*** Opening of DATA TO EXAMINE ***
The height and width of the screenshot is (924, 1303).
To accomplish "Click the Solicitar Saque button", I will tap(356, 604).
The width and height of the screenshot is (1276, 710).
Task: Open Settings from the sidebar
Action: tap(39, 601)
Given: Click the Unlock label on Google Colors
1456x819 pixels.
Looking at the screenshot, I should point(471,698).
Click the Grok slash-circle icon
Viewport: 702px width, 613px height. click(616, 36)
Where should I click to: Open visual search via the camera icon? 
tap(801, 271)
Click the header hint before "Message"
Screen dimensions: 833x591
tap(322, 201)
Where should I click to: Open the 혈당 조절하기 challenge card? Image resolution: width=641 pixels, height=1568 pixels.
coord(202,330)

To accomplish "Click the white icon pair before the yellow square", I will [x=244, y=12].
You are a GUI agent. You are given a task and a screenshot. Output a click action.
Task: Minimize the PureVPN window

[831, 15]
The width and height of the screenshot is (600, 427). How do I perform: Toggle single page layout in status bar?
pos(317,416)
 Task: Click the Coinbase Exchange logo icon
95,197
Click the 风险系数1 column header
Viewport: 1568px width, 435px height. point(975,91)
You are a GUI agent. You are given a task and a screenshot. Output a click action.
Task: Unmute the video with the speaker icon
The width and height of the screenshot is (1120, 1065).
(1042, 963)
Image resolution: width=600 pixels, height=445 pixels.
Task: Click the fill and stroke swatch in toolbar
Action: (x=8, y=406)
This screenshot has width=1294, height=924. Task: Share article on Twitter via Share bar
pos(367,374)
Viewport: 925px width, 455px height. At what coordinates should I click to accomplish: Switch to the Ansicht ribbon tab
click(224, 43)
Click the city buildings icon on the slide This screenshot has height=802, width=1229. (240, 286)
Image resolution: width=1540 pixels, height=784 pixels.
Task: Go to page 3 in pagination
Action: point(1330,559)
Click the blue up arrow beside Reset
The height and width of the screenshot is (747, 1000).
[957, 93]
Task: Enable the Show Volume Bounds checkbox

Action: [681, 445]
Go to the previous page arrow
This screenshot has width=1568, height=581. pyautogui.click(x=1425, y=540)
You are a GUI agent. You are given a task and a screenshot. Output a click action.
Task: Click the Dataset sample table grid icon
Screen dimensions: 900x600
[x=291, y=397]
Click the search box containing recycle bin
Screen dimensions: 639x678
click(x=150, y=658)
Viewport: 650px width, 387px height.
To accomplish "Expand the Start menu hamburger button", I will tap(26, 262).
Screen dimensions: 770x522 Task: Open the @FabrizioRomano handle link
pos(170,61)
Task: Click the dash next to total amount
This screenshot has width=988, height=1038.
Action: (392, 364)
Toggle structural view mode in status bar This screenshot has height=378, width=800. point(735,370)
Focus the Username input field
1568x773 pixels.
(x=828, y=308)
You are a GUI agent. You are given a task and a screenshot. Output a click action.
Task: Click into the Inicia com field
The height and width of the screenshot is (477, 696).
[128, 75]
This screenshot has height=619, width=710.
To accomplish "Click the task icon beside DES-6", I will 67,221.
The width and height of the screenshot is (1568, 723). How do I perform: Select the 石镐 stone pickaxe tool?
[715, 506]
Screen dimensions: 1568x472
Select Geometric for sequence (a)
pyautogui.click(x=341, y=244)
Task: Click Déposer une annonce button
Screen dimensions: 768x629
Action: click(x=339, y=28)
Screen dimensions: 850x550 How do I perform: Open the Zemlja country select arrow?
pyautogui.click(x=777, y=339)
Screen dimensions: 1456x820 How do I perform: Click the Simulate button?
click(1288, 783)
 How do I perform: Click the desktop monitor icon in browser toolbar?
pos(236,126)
*** Close of DATA TO EXAMINE ***
▶ [WHAT YOU ARE ASKED TO DO]
Beginning with the line that holds "Screen dimensions: 850x550", copy the entries exactly to their last line, and leave out every earlier line.

▶ [ANSWER AREA]
Screen dimensions: 850x550 How do I perform: Open the Zemlja country select arrow?
pyautogui.click(x=777, y=339)
Screen dimensions: 1456x820 How do I perform: Click the Simulate button?
click(1288, 783)
 How do I perform: Click the desktop monitor icon in browser toolbar?
pos(236,126)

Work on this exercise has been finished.